Reproduce word for word, from the entries below, the line with "Instruction: Click the subtitle", the line with "Click the 价位 column header", and every line between them, and nothing more.

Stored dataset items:

____________________

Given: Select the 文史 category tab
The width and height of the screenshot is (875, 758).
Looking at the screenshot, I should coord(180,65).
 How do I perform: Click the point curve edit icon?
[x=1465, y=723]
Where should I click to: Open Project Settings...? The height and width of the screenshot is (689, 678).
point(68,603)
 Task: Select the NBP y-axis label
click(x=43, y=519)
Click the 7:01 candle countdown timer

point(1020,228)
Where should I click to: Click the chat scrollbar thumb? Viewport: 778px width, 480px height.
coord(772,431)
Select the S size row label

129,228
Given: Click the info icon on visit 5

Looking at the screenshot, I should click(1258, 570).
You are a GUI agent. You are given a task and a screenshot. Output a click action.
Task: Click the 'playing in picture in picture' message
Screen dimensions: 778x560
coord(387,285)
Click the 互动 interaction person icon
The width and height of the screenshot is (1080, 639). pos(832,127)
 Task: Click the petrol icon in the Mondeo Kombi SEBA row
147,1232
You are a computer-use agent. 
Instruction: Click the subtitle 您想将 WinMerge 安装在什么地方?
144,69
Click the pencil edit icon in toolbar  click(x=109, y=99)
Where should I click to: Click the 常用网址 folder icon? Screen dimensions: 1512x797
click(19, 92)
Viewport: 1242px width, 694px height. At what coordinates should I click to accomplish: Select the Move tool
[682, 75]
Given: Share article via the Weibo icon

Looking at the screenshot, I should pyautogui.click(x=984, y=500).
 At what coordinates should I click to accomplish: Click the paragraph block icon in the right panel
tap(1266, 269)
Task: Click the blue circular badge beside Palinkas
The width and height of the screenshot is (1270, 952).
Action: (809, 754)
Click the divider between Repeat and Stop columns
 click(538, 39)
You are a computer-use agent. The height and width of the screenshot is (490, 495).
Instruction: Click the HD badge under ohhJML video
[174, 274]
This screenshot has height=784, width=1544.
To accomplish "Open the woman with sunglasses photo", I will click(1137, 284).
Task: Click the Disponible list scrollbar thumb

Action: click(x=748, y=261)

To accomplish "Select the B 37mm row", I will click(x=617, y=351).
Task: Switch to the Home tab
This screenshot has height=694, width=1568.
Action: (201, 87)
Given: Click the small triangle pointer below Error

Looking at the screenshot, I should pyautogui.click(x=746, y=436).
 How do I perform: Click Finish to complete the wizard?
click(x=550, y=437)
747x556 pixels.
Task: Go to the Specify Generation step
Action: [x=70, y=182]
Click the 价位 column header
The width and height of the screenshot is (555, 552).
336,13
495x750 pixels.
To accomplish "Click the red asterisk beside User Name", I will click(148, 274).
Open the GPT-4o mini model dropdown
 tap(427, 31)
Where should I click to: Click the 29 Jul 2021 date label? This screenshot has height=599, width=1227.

____________________

Task answer:
Instruction: Click the subtitle 您想将 WinMerge 安装在什么地方?
144,69
Click the pencil edit icon in toolbar  click(x=109, y=99)
Where should I click to: Click the 常用网址 folder icon? Screen dimensions: 1512x797
click(19, 92)
Viewport: 1242px width, 694px height. At what coordinates should I click to accomplish: Select the Move tool
[682, 75]
Given: Share article via the Weibo icon

Looking at the screenshot, I should pyautogui.click(x=984, y=500).
 At what coordinates should I click to accomplish: Click the paragraph block icon in the right panel
tap(1266, 269)
Task: Click the blue circular badge beside Palinkas
The width and height of the screenshot is (1270, 952).
Action: (809, 754)
Click the divider between Repeat and Stop columns
 click(538, 39)
You are a computer-use agent. The height and width of the screenshot is (490, 495).
Instruction: Click the HD badge under ohhJML video
[174, 274]
This screenshot has height=784, width=1544.
To accomplish "Open the woman with sunglasses photo", I will click(1137, 284).
Task: Click the Disponible list scrollbar thumb

Action: click(x=748, y=261)

To accomplish "Select the B 37mm row", I will click(x=617, y=351).
Task: Switch to the Home tab
This screenshot has height=694, width=1568.
Action: (201, 87)
Given: Click the small triangle pointer below Error

Looking at the screenshot, I should pyautogui.click(x=746, y=436).
 How do I perform: Click Finish to complete the wizard?
click(x=550, y=437)
747x556 pixels.
Task: Go to the Specify Generation step
Action: [x=70, y=182]
Click the 价位 column header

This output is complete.